Mittwoch, 20. Januar 2010, ab 18 Uhr c.t.
Campus Westend, Hörsaalzentrum HZ 3
Professor Dr. Dr. h.c. mult. Gunther Teubner, Johann Wolfgang Goethe-Universität und London School of Economics
Verfassungen ohne Staat?
Zur Konstitutionalisierung transnationaler Regimes
Zur PersonGunther Teubner, Professor für Privatrecht und Rechtssoziologie und Principal Investigator am Exzellenzcluster „Die Herausbildung normativer Ordnungen“ der Goethe-Universität Frankfurt und Centennial Professor, London School of Economics. Gastprofessuren in Berkeley, Stanford, Ann Arbor, Toronto, Wissenschaftskolleg Berlin, Den Haag. Ehrendoktor der Universitäten Luzern, Neapel, Tiflis, Macerata. Forschungsschwerpunkte: Theoretische Rechtssoziologie, Privatrechtstheorie, Vertragsrecht.
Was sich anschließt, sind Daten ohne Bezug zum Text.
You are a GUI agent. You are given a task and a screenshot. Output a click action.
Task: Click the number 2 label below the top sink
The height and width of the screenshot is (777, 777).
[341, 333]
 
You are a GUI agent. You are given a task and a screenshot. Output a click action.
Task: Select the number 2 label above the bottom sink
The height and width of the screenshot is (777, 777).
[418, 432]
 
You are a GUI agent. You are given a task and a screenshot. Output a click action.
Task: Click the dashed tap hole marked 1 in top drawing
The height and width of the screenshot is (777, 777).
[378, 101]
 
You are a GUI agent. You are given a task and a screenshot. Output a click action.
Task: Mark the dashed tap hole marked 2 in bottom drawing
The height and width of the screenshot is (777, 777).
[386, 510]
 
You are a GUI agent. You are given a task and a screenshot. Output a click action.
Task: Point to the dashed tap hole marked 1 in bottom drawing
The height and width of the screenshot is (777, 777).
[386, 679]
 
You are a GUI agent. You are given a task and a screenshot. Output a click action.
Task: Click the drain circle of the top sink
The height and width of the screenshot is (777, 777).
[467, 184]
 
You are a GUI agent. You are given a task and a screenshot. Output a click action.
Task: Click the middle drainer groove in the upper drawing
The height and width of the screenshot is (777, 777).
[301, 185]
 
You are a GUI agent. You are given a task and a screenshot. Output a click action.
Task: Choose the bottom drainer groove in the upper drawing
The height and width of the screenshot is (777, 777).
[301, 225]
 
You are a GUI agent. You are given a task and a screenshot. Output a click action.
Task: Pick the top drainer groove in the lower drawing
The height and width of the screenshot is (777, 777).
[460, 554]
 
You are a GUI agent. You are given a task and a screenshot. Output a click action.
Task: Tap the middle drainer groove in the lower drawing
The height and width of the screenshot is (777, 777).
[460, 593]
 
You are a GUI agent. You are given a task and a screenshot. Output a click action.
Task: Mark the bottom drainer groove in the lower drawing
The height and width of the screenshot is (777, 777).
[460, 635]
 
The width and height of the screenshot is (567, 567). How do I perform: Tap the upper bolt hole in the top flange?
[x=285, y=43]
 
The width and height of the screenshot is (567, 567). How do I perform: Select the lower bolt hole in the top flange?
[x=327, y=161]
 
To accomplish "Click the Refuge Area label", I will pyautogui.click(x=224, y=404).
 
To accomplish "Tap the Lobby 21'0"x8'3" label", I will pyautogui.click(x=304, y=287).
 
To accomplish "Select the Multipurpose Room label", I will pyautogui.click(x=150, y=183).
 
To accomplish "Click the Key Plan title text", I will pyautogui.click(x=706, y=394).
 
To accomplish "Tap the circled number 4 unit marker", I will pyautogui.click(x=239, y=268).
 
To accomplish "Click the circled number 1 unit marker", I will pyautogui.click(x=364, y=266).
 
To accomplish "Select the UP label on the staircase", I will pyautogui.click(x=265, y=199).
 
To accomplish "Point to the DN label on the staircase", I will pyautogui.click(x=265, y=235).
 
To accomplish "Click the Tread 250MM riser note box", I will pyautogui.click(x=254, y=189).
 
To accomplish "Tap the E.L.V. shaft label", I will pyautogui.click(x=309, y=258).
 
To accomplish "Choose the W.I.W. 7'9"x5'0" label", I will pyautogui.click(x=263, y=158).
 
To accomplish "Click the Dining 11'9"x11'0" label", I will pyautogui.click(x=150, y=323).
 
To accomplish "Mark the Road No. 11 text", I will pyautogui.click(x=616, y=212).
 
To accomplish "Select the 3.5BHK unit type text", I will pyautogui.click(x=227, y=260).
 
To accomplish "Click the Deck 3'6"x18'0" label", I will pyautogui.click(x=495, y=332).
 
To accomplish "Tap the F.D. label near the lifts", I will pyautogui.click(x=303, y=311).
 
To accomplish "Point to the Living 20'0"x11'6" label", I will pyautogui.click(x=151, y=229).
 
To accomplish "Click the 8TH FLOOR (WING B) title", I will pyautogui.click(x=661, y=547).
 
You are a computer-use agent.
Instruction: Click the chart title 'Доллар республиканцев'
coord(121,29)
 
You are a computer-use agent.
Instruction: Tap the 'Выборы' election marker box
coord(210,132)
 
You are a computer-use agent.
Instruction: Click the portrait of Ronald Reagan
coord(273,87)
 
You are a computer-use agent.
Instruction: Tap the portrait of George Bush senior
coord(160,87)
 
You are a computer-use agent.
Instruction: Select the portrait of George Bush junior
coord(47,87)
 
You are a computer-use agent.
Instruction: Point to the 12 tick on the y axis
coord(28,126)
Neuere Veröffentlichungen: Nach Jacques Derrida und Niklas Luhmann: Zur (Un-)Möglichkeit einer Gesellschaftstheorie der Gerechtigkeit 2008, Regime-Kollisionen: Zur Fragmentierung des Weltrechts 2006, Transnational Governance and Constitutionalism 2004.
Zum Vortrag
Eine Reihe von politischen Skandalen hat in den letzten Jahren Probleme eines Konstitutionalismus jenseits des Nationalstaats aufgeworfen. Menschenrechtsverletzungen durch multinationale Unter-nehmen, umstrittene Entscheidungen der Welthandelsorganisation, die im Namen der globalen Handelsfreiheit den Schutz von Umwelt oder Gesundheit gefährdeten, Bedrohung der Meinungsfreiheit durch private Intermediäre im Internet und neuerdings mit besonderer Wucht die Entfesselung katastrophaler Risiken auf den weltweiten Kapitalmärkten – sie alle werfen nicht nur politische und rechtliche Probleme der Regulierung auf, sondern Verfassungsprobleme im strengen Sinne. Transnationaler Konstitutionalismus bedeutet zweierlei: die Verfassungsfrage stellt sich außerhalb der Grenzen des Nationalstaates in transnationalen Politikprozessen und zugleich außerhalb des institutionalisierten Politiksektors in den „privaten“ Sektoren der Weltgesellschaft.